Passage to read

Frustrated
I will be 4 months out as of Monday and I am down 51 pounds since I got home from the hospital (whi*****ludes excess water weight gained as I was re-admitted due to complications). I feel like I should be doing better. I walk 3 days a week or go to the gym depending on the weather. I know we aren't supposed to compare ourselves to others but I can't help but feel like I should be doing better. It's frustrating! Before surgery I lost 40lbs by myself by eating meat and veggies and I wonder if my body is just holding onto everything it can. I've gotten in the bad habit of drinking protein shakes in place of meals in an effort to get the scale to move more. I still can't eat a lot and haven't really incorporated a lot of veggies because I want to get all my protein in at this point.
Has anyone else felt this way? How did you cope? I'm thinking I will make an appointment with my NUT next week to get some insight and suggestions.
S.
You have lost 91 pounds in probably less than a year. Sounds pretty incredible to me. For the people that lost that much weight prior to surgery, their loss rate after surgery is slower. I would focus on the big number. I would also focus on the fact you are now eating better and exercising, stuff you probably didn't do before. Living this better lifestyle will eventually return the results you are loping for. Just stick with the program, eat dense proteins, minimum 64 oz of water, and don't focus on the scales. It will come.
Yeah I always thought I could lose a lot on my own too and I have...but it always came back...with the sleeve it will be very hard to gain a ton of weight back...unless of course you ate tons of BAD stuff and personally I think it's pert near impossible to eat a ton of stuff in one day. Just let the weight come off naturally and at it's own pace, I have heard that if you start slowing down on losing to either add more calories or cut back, it sounds like you will probably need to add some to trick your body...talk to your NUT...good luck
Can I tout out the old 'muscle weighs more'? Possibly the scales aren't moving as much as your exercising more and losing inches? Not a bad thing, no?

Source material
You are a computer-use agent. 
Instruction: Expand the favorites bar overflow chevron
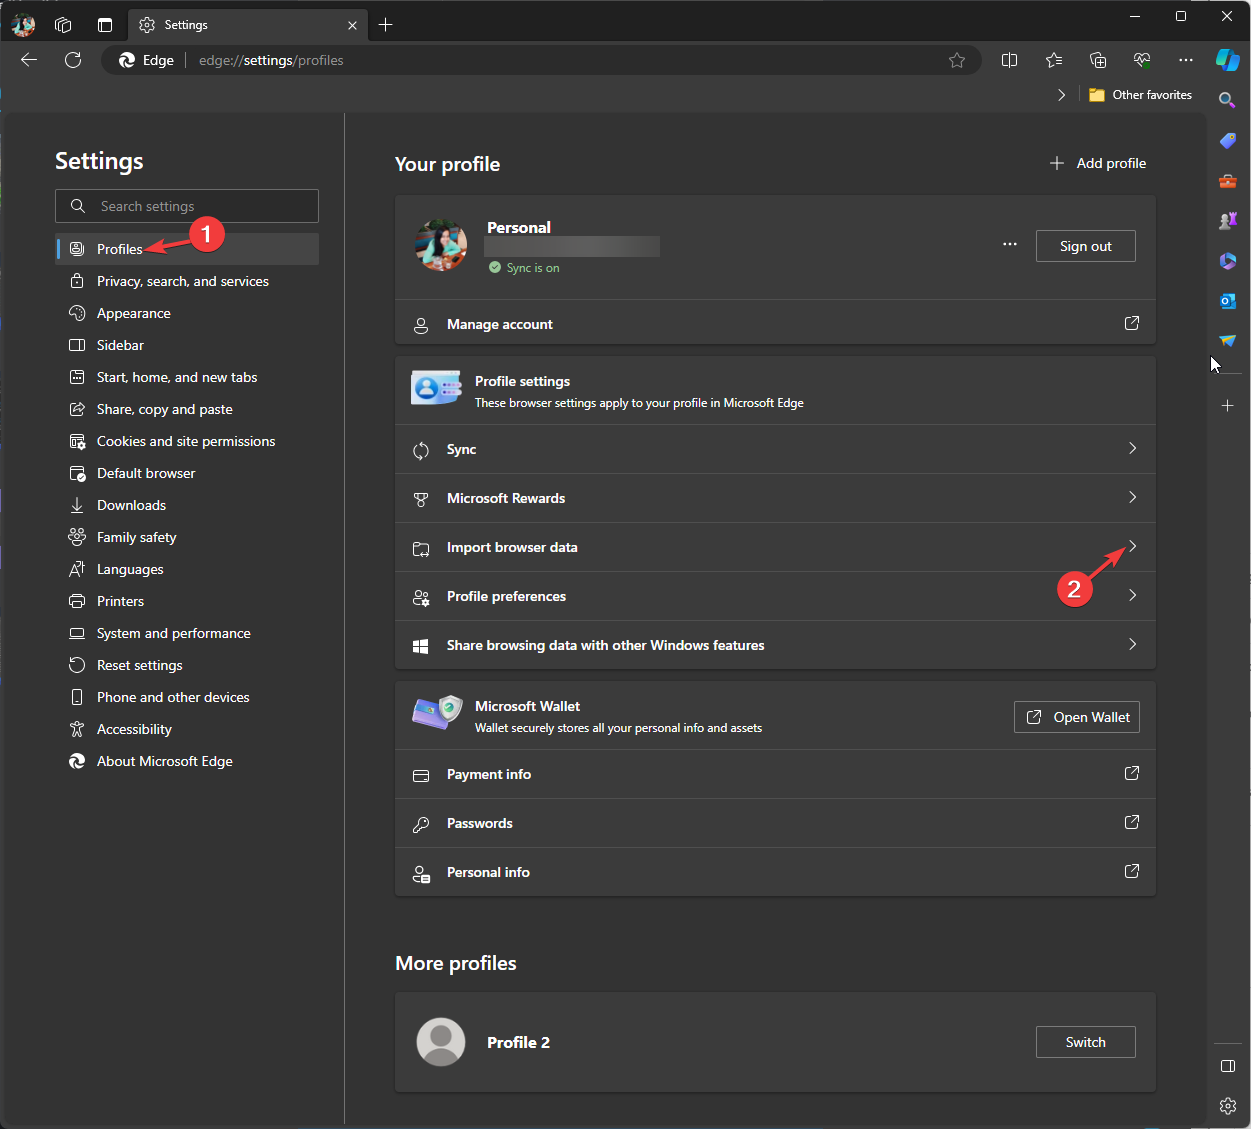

Work task
Please continue the forum thread above about slow weight loss after sleeve surgery, picking up after its last reply.

Exercise response
Of course, we all get so tied up in the scale numbers it's hard to look past them. I've said I need to start weighing once a week, but I still get on them every morning.
Muscle does not weigh more than then fat. It just is denser and can take up more volume. A pound of fat weight the same as a pound of muscle.
51 pounds in 4 months is awesome. That's over 10 pounds a month! Way to go!
Skipping meals for shakes to try to get the scale to move sounds dangerous to me. You don't want to slip into disordered eating. Making an appointment with your NUT seems wise. Also trying to set yourself realistic expectations seems like a good idea. Your weight loss is rocking. :) This isn't a sprint, it's a marathon.
VSG with Dr. Salameh - 3/13/2014
Diagnosed with Binge Eating Disorder and started Vyvanse - 7/22/2016
Reconstructive Surgeries with Dr. Michaels - 6/5/2017 (LBL & brachioplasty), 8/14/2017 (UBL & mastopexy), 11/6/2017 (medial leg lift)
Age 42 Height 5'4" HW 319 (1/3/2014) SW 293 (3/13/2014) CW 149 (7/16/2017)
Next Goal 145 - normal BMI | Total Weight Lost 170
TrendWeight | Food Blog (sort of functional) | Journal (down for maintenance)
I will be 3 months out on Weds and I have been stuck right around the 52-54 lb weight loss mark for WEEKS. I have been feeling like a slow loser too so it's not just you. I'm starting the gym for the first time ever tomorrow in the hopes that will kick start the scale into moving again. Good luck to you. The struggle is real for a lot of us ;)
Whenever I get frustrated with my progress, I make a point of evaluating my behavior. Have I let bad habits creep in? Am I doing all the right things?
If I am slipping into bad behavior, well, then I know what I need to do.
If I can honestly say that I am doing everything right, and I have been logging my food and can see that, I try to relax. Because ultimately, the only thing I can control is what I do. I CANNOT directly influence the scale. If I'm doing all the right things, the scale should follow but it might not or it might not on my schedule but instead on its own. If I do all the right things and the scale doesn't budge, then I may just have to live with that. I might not lose all the weight I want to lose. I might not lose as fast as I want to lose. But at least I'll know I did everything I was supposed to do.